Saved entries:

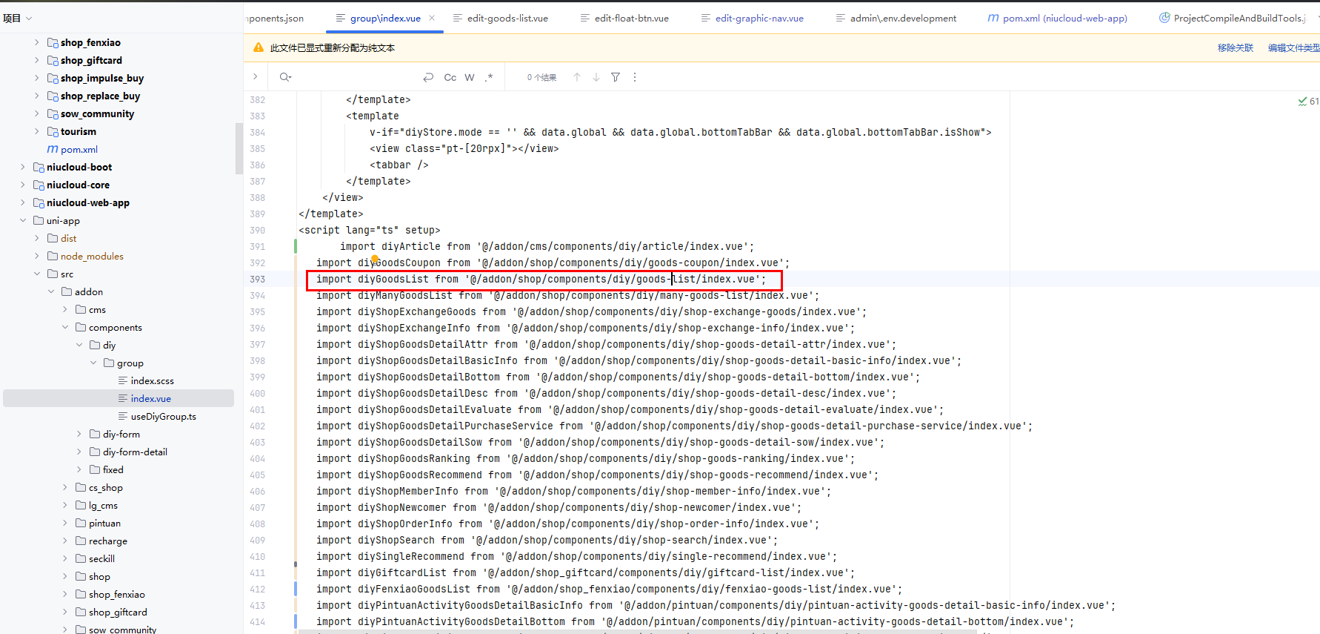The image size is (1320, 634).
Task: Expand the niucloud-boot module folder
Action: (x=23, y=167)
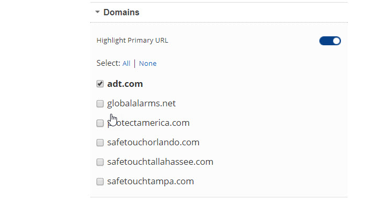This screenshot has height=199, width=371.
Task: Click the None selection link
Action: [148, 63]
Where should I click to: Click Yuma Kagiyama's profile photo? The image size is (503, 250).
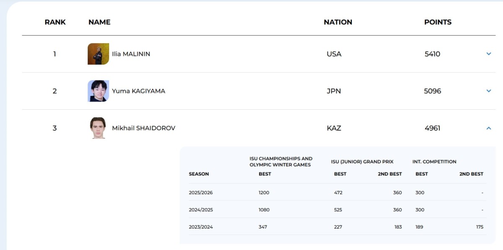point(98,91)
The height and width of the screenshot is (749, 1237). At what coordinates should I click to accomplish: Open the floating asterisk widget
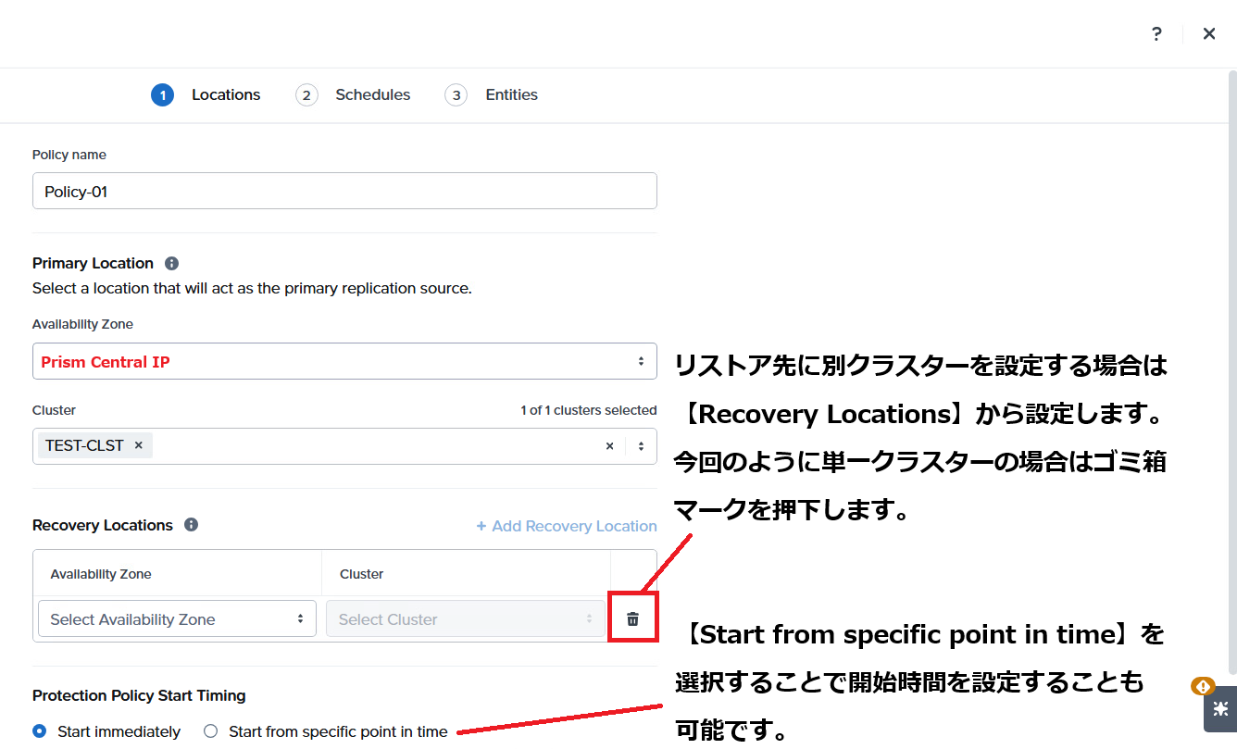pyautogui.click(x=1220, y=709)
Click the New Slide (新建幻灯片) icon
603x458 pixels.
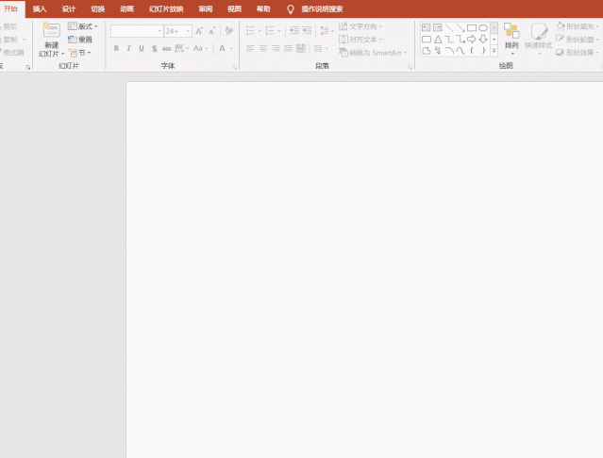[x=50, y=30]
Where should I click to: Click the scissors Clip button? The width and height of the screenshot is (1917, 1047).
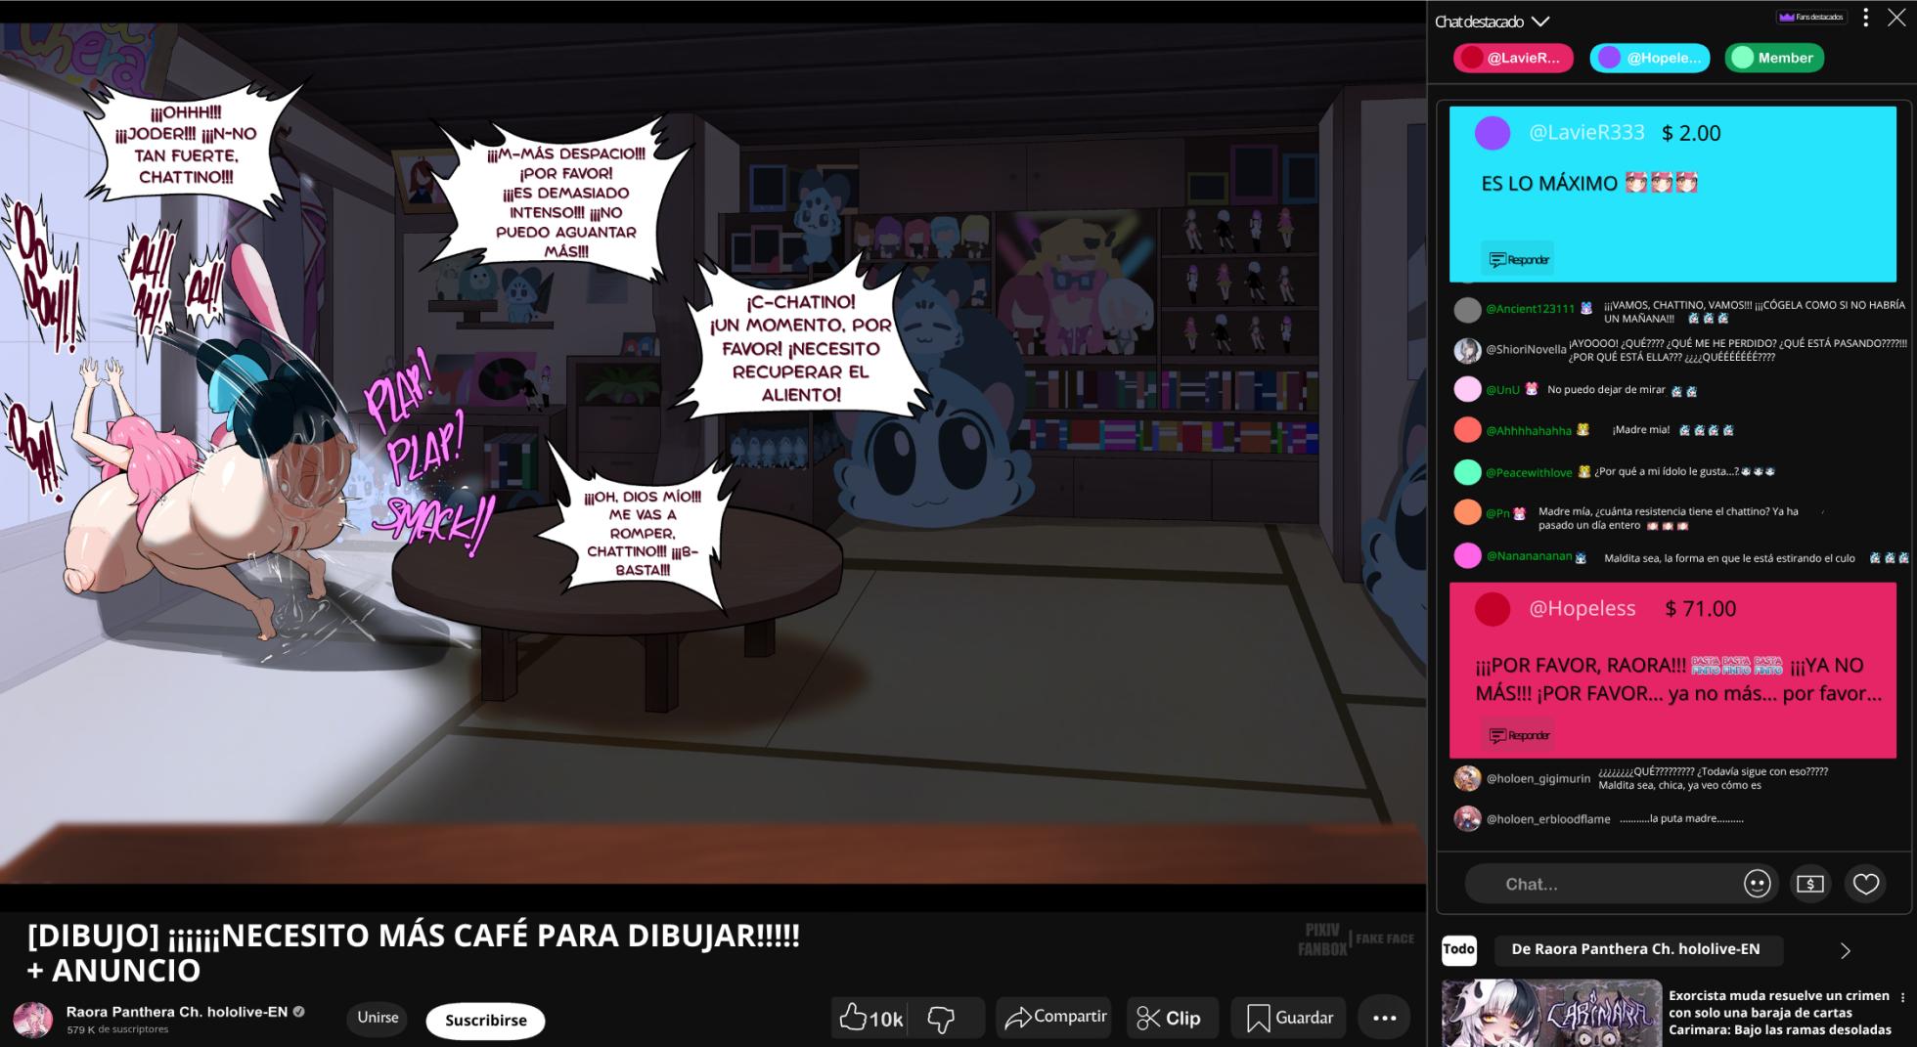1170,1019
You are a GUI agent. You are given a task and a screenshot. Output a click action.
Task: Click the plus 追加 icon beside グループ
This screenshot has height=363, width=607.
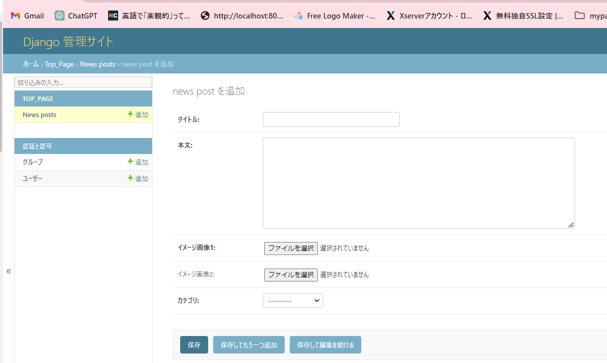(x=138, y=162)
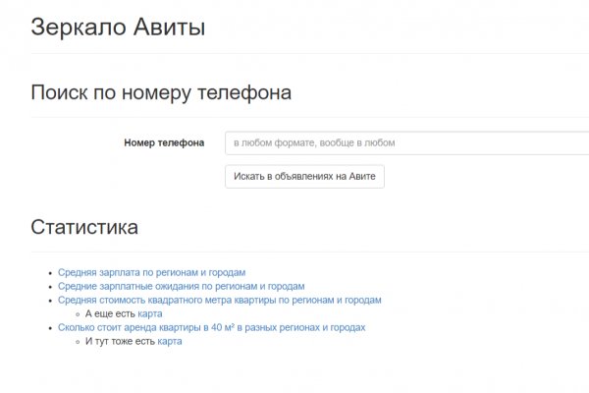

=== Instructions to follow ===
Each line in the data that holds the string "icon" should be found and copied.

=== Task solution ===
Click the New Slide (新建幻灯片) icon
Task: Click the plus 追加 icon beside グループ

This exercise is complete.